> **TEXT SEGMENT**:
____

# Creating Video Clips
This notebook demonstrates using a YOLOv4 model to process individual frames and use the resulting output to generate information about the video.
We use detections of labels over sequential frames to generate Clips which describe the existance of those objects within a specific portion of the video.

# Install ApertureDB
First we install the ApertureDB python module and other modules we need for running our model. Then, we verify our connection.

In [None]:
!pip install aperturedb tqdm
from aperturedb import Utils
c = Utils.create_connector()

In [None]:
u = Utils.Utils(c)
u.summary()

# Download resources
Now we need to download the python code to run the model, `yolov4.py` and the video we are going to use, `norman.mp4`, a video about a dog riding a bicycle.

This was chosen because it includes several labels but also because it has detections which overlap - dogs and bikes.

In [None]:
# Now we retrieve the items we are working with:
# Retrieve the YOLO4 interface
!rm -f yolo4.py
!wget https://raw.githubusercontent.com/drewaogle/YOLOv4-OpenCV-CUDA-DNN/refs/heads/main/yolo4.py
# Retreive video
!wget https://aperturedata-public.s3.us-west-2.amazonaws.com/aperturedb_applications/norman.mp4


# Run The Detector
Now that we've downloaded our YOLOv4 code, let's run it.
This will need to download the weights and some configuration; about 300M and will do it automatically.

After downloading or verify files, it will then process the video. with `no_squash_detections` as `True` it won't overwrite an existing output dir, so delete it to rerun. This code can support hardware acceleration, but is designed so it won't be unwieldly without it. Detections should be at about 3-10fps without hardware, and take less 5 minutes.

If a file were to fail halfway through it, rerunning the loader wont be happy ( sha2 sums won't match )
`!rm ~/models` will reset the downloads, though.

In [None]:

from importlib import reload
import yolo4
reload(yolo4)
from yolo4 import RemoteYOLOv4
class DetectorOptions:
    image='' # path for images
    stream='' # path for stream
    cfg="models/yolov4.cfg" # path to config
    weights="models/yolov4.weights" # path to weights
    namesfile="models/coco.names" # path for output to name mapping
    input_size=416
    use_gpu=False # use GPU or not
    outdir="output/norman"

____

> **TASKS TO PERFORM**:
A. Render the records as a numbered list, leaving out blank lines, starting at the line that contains "Task: Jump to first record in grid navigator" and ending at the final line of the records.
B. Write the next part of the notebook on creating video clips, picking up after its final line.
The text and the records have separate, unrelated origins.

> **SUPPLIED DATA**:

____

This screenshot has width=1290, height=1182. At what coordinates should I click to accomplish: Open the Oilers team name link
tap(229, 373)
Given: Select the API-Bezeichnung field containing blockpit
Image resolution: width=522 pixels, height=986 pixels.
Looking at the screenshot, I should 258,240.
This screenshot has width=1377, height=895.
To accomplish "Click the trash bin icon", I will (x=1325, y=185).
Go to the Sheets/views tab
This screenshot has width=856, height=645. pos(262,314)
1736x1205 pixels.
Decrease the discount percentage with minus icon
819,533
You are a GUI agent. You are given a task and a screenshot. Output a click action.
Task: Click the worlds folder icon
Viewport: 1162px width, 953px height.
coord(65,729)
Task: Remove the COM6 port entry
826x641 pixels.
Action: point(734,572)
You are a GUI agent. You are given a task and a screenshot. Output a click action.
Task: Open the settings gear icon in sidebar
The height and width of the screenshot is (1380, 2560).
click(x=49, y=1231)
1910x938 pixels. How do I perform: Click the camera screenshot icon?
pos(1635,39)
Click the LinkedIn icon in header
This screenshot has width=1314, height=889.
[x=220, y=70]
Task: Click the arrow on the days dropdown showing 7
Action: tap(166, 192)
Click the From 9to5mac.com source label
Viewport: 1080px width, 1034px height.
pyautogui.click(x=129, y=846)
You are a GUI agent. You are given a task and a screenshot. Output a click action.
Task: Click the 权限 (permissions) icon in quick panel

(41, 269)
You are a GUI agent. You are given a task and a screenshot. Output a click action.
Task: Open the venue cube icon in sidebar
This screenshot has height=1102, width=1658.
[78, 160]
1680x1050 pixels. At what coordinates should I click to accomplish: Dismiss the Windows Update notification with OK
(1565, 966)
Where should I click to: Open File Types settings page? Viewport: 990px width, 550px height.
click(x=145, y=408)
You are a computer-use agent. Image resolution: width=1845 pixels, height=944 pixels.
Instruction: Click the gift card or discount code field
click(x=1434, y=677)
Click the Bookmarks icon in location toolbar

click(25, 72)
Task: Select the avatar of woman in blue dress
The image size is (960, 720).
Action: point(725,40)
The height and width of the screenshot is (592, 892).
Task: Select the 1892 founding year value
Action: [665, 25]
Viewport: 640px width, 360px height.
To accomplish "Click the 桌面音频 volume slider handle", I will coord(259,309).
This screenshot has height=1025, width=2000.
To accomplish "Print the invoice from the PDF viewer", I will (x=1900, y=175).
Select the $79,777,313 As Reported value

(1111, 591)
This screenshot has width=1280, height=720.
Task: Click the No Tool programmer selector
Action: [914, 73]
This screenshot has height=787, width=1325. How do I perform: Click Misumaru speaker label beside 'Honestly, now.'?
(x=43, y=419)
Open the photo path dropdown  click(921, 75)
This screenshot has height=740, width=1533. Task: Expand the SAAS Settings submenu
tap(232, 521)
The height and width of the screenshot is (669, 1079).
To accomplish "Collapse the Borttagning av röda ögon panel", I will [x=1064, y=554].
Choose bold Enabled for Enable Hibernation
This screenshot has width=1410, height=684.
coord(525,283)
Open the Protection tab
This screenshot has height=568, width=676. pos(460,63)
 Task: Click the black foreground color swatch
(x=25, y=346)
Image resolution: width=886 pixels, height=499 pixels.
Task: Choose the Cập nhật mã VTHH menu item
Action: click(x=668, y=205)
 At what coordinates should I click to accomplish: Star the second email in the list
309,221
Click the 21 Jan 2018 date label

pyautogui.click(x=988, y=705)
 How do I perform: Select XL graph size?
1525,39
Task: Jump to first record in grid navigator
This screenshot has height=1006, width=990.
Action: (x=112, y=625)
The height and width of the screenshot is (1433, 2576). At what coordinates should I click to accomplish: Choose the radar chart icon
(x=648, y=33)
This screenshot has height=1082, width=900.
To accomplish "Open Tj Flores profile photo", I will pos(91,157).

____

> **ANSWERS**:
A.
1. Task: Jump to first record in grid navigator
2. This screenshot has height=1006, width=990.
3. Action: (x=112, y=625)
4. The height and width of the screenshot is (1433, 2576). At what coordinates should I click to accomplish: Choose the radar chart icon
5. (x=648, y=33)
6. This screenshot has height=1082, width=900.
7. To accomplish "Open Tj Flores profile photo", I will pos(91,157).

B.
    no_squash_detections=True # if detections exist, don't rerun.
    def __init__(self, image='',stream=''):
        self.image = image
        self.stream=stream # 'webcam' to open webcam w/ OpenCV

# now we pull data
dopts = DetectorOptions( stream="norman.mp4")
yolo = RemoteYOLOv4.__new__(RemoteYOLOv4)
yolo.__init__(dopts)


## Now Check Detections
the YoloV4 code we use outputs detections sequentially into a csv file, so let's load the file and see what the output looks like.

In [None]:
#Now let's check detections
import pandas as pd
df = pd.read_csv("output/norman/detections.csv")
print(df)

# Process Into Clips
Now that we've verified that we have the data from the model, we will take the output and process it into Clips.

We will define a few classes and functions to process our model output.

- `ClipOptions` - an options class that we will use to define how it works;  
- `preprocess` - convert the dataframe into information the detection can use
- `Clip` - a class that defines our output
- `ClipStorage` - a class for maintaining state between the functions
- `process_new_frame` - a function to run when we see a new frame
- `process_row` - a function to run we we see a new detection
- `process` - the function to process the whole video/csv.

These could be in a single class, but I've left them apart to allow people to take them piece by piece.

In [None]:
import logging
# Fist we'll define the options we're going to use.
class ClipOptions:
    offset_frame=0 # starting offset in frames
    end_frame=-1 # ending offset in frames
    initconf=50 # minimun confidence to start ( 0-100 )
    initlen=5 # minimum detection duration in frames to start a clip
    dropconf=25 # confidence to end a frame (0 -100 )
    droplen=5 # number of detection missed frames to end a clip
    detections=None  # path to output detections
    video=None # video that the detections is from
    verbose=logging.INFO # moderate amount of info
    flush=False # remove old uuids
    nosave=False # dont add data to db
    label="" # label for video
    def __init__(self,video,detections):
        self.video=video # video file to add
        self.detections=detections



## Spot Check Detections
Lets take a look at the detections when we have defined what the output means, and verify the labeling is correct.

In [None]:


# function to prepare dataframe for work; add columns and trim frames we don't want.
def preprocess(df, args ):
   processed = df
   processed.columns = ["frame","label","confidence","left","top","width","height" ]
   processed.drop(processed[processed.frame < args.offset_frame].index, inplace=True)
   if args.end_frame > -1:
      processed.drop(processed[processed.frame > args.end_frame].index,inplace=True)
   return processed

norman_detects = preprocess( df, opts )
print(norman_detects)


In [None]:
# process a frame by hand here.

from IPython.display import display as ds
import cv2
from PIL import Image

def display_image_and_bb( num, df ):

    # we also output the video frames in our model code so we can spot check.
    cv_image = cv2.imread( f"output/norman/video{num}.jpg")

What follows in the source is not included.